_Exercise goal_.
Give the number of lines in the data below where the string "computer" occurs, and nothing else.

==== Dataset extract

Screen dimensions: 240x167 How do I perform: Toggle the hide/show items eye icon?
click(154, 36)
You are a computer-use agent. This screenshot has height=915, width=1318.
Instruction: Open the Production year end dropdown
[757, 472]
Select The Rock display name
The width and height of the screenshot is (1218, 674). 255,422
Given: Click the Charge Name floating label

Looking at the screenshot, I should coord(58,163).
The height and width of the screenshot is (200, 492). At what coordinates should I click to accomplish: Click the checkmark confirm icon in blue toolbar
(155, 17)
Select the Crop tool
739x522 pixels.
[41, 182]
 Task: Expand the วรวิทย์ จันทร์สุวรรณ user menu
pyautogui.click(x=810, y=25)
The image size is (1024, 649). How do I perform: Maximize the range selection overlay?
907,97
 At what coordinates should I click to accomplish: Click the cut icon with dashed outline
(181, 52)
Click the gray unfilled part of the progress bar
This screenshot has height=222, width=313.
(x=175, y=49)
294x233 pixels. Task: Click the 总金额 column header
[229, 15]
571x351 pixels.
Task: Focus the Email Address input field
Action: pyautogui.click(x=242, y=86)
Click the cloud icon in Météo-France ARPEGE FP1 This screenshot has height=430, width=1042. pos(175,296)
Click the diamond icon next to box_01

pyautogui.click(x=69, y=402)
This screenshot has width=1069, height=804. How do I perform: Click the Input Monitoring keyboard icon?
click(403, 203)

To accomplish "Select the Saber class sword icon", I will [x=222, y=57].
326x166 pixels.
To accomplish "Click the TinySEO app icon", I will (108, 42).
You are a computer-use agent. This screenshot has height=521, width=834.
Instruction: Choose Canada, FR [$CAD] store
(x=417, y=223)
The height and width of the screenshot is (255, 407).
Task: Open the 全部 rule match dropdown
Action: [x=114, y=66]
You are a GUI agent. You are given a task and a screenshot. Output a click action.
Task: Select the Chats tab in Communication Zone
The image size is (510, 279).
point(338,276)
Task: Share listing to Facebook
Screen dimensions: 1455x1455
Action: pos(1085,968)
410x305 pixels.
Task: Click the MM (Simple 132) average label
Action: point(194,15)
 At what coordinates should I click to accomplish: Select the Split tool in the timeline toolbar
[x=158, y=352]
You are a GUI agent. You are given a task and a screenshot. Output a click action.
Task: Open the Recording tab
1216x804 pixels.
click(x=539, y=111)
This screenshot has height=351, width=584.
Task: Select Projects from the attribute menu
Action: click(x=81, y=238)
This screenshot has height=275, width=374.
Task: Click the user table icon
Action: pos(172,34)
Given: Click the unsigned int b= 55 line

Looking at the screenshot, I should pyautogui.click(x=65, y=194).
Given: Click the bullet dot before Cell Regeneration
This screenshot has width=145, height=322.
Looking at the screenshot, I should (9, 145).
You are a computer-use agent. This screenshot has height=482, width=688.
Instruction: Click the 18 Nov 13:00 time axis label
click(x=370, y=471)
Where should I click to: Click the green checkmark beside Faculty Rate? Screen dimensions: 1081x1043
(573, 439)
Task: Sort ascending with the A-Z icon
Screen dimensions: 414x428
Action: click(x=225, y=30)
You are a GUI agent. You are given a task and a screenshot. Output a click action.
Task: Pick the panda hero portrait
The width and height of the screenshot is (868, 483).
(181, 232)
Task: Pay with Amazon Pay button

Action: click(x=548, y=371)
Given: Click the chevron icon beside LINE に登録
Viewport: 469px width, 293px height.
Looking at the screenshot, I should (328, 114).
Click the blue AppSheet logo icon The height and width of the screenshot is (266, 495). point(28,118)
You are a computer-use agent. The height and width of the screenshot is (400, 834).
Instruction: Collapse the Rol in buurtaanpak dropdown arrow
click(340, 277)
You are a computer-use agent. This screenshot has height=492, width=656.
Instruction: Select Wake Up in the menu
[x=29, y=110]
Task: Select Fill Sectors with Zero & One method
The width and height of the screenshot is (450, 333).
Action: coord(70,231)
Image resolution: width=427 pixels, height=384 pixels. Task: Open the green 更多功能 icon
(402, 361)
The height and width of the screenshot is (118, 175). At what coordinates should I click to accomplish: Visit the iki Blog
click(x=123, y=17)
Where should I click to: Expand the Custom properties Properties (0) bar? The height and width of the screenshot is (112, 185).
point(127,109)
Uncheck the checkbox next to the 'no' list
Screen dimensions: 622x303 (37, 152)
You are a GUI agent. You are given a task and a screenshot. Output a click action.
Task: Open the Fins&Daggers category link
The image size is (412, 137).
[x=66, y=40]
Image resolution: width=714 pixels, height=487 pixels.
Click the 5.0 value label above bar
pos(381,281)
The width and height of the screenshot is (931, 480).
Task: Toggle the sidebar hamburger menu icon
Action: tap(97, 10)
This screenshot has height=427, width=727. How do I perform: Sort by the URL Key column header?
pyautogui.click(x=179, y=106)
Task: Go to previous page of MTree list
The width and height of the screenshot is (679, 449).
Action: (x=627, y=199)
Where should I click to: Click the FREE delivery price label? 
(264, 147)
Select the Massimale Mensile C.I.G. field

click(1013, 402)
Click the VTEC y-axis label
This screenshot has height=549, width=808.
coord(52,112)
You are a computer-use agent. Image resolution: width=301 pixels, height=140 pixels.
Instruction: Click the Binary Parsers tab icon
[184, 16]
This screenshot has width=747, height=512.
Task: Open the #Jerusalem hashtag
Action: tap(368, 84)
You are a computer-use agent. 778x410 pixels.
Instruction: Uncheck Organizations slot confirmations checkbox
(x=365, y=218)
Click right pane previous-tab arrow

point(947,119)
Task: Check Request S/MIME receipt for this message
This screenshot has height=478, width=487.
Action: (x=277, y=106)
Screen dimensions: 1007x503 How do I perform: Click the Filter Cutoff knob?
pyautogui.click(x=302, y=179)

========

_Exercise output_.
7